Automasymbolic Differentiation - tel
http://jtobin.ca/blog/2014/07/06/automasymbolic-differentiation/
======
yummyfajitas
Am I the only one who thinks this is basically a computational implementation
of nonstandard analysis?

[edit: There was an excellent reply here which is now deleted, which said
essentially that it's not exactly nonstandard analysis. Nonstandard analysis
requires you extend R to a field containing infinitesimals.

In contrast, all that is necessary here is extending R to an algebra with a
nilpotent element (e^2 = 0).

[http://en.wikipedia.org/wiki/Dual_number](http://en.wikipedia.org/wiki/Dual_number)
]

------
idunning
There is a lot of support and interest in automatic differentiation [1] in the
Julia [2] community, partly because the language design makes it relatively
easy to do. In fact, there is a whole "organization" dedicated to AD packages,
JuliaDiff [3]. In particular there are packages for dual numbers and their
generalizations, as well as reverse-mode AD packages.

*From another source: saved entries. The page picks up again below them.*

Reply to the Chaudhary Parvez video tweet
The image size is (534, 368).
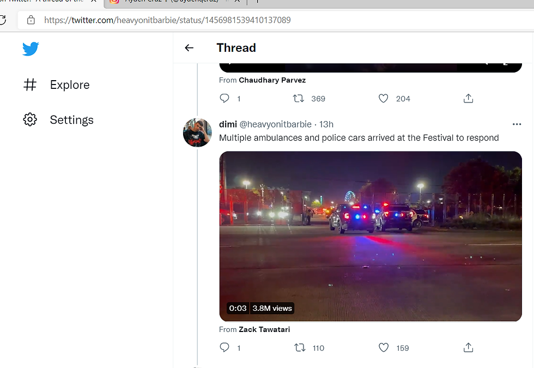[x=224, y=99]
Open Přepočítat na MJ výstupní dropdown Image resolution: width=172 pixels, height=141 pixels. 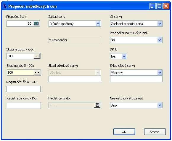point(160,40)
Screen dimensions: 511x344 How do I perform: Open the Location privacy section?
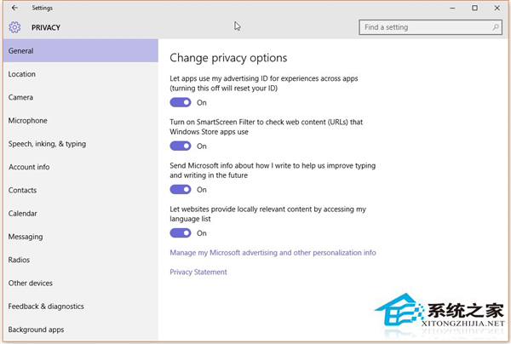click(22, 74)
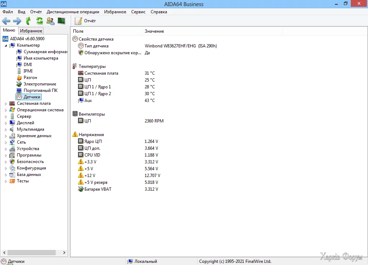Open the users management toolbar icon
Viewport: 368px width, 265px height.
[x=50, y=21]
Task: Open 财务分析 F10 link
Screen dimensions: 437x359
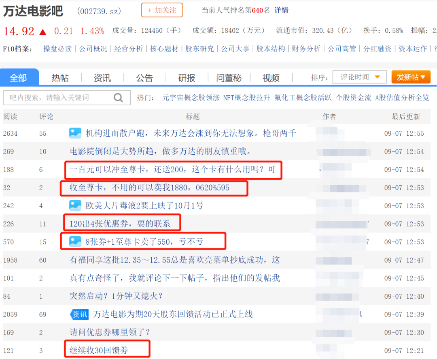Action: pyautogui.click(x=306, y=49)
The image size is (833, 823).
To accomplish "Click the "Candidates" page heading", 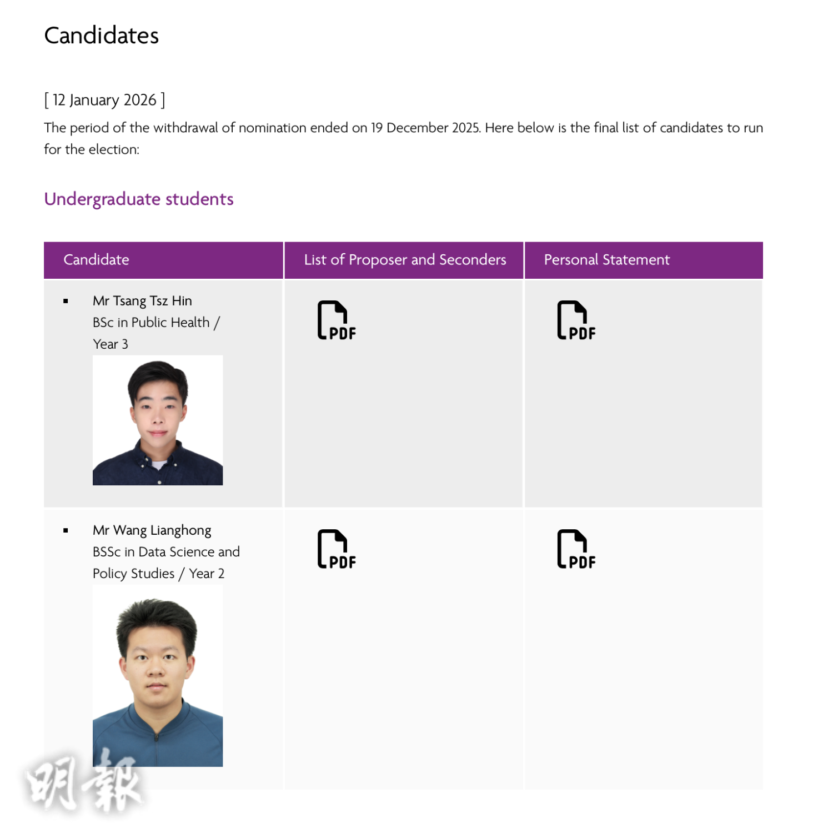I will pyautogui.click(x=102, y=36).
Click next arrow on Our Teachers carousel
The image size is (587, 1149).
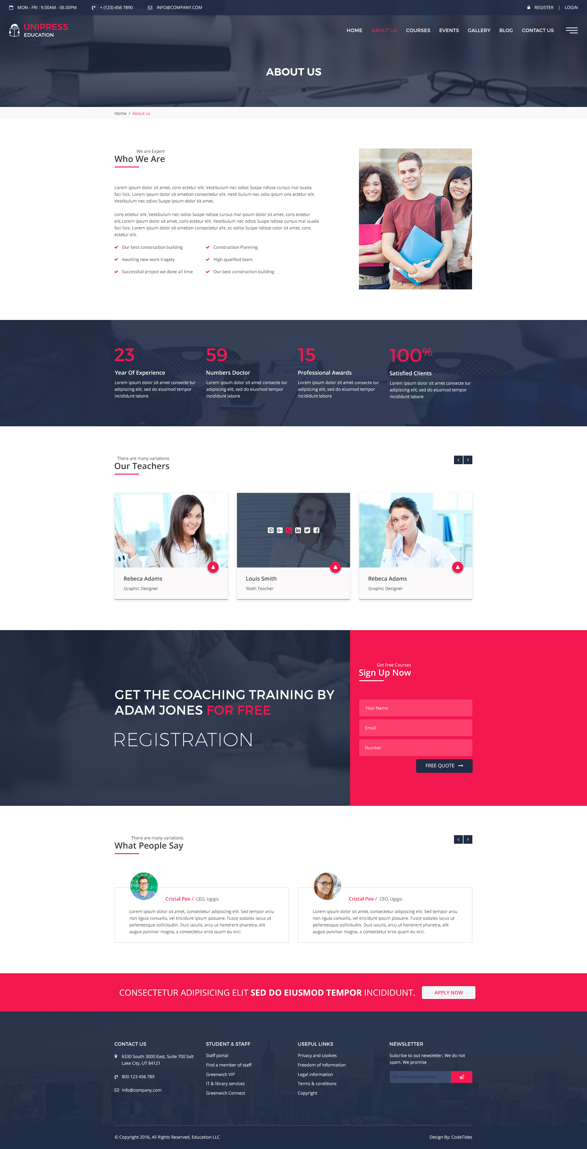click(468, 459)
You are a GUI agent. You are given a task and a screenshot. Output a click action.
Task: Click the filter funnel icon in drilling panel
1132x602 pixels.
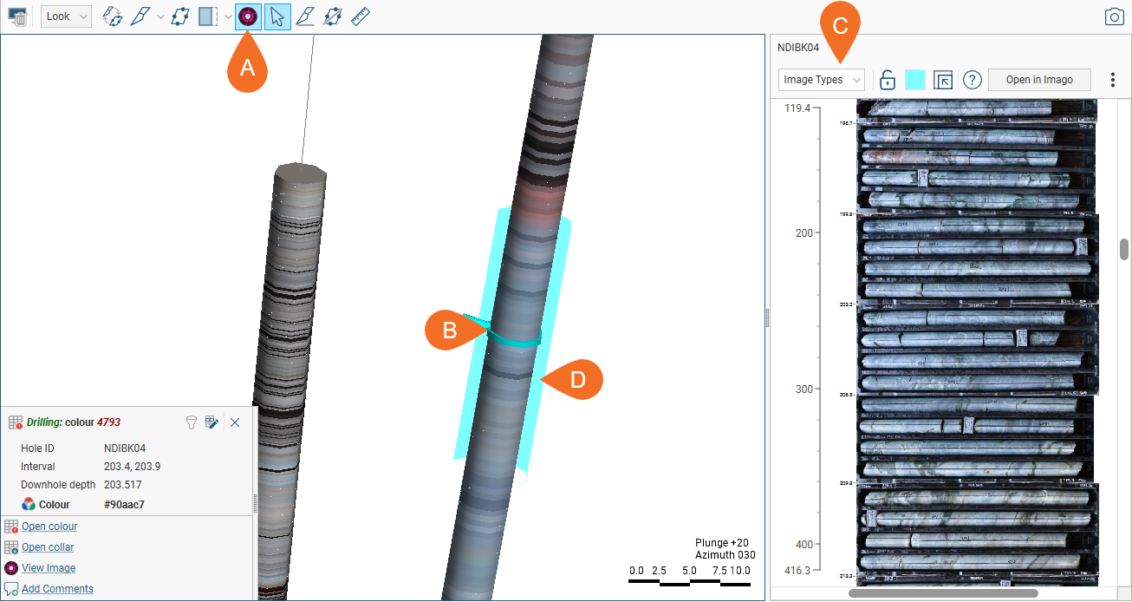coord(192,422)
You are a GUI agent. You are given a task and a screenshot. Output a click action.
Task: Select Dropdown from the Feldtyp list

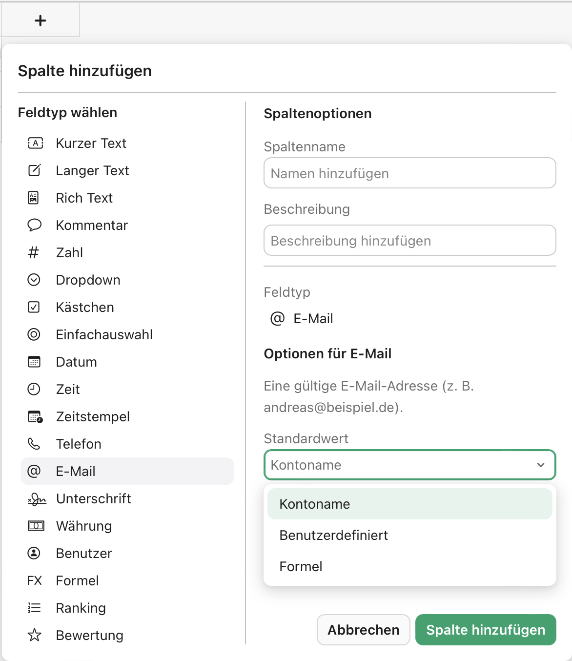point(88,280)
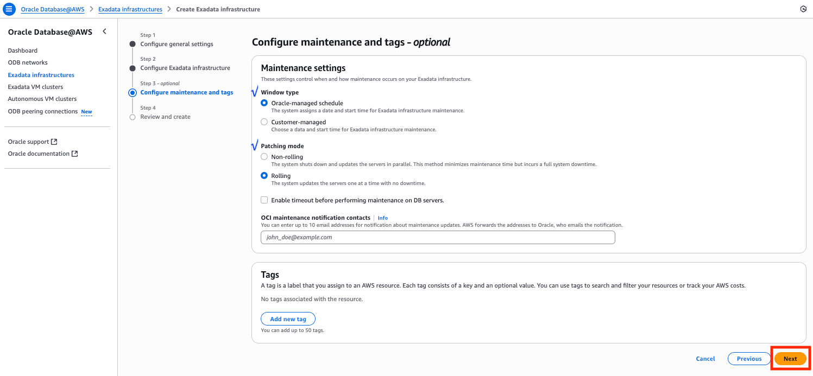Enable timeout before DB server maintenance checkbox
This screenshot has width=813, height=376.
coord(264,200)
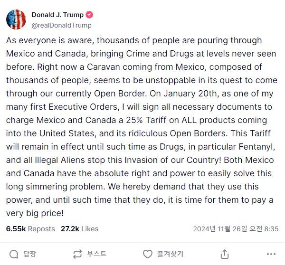285x265 pixels.
Task: Click the reply speech bubble icon
Action: pos(14,254)
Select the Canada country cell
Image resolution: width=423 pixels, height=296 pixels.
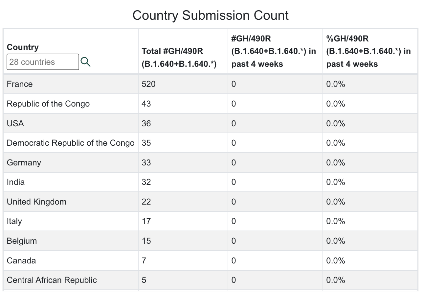(x=21, y=261)
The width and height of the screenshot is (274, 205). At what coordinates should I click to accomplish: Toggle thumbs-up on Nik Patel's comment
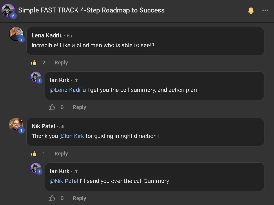(x=34, y=154)
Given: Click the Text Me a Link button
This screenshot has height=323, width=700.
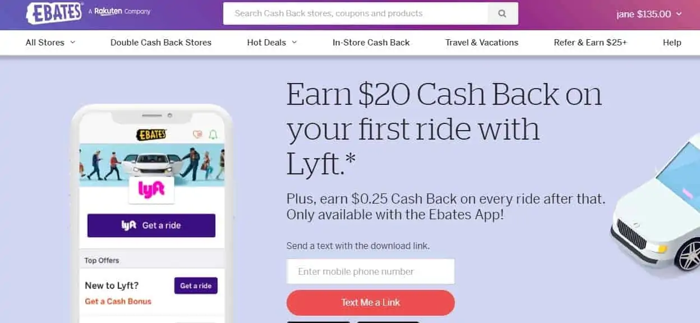Looking at the screenshot, I should click(371, 302).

ReverseDiffSparse.jl,
for example, uses some clever tricks including graph coloring to create very
efficient Hessian matrices.

You can make use of AD for more than just playing around too, esp. for
optimization (JuliaOpt [4]): Optim.jl will use them to calculate exact
derivatives if you don't provide them, and JuMP.jl will use them to calculate
the sparse Jacobian and Hessian matrix for a nonlinearly constrained
optimization problem (which can be used by, e.g. Ipopt.jl)

[1]:
[http://en.wikipedia.org/wiki/Automatic_differentiation](http://en.wikipedia.org/wiki/Automatic_differentiation)

[2]: [http://julialang.org/](http://julialang.org/)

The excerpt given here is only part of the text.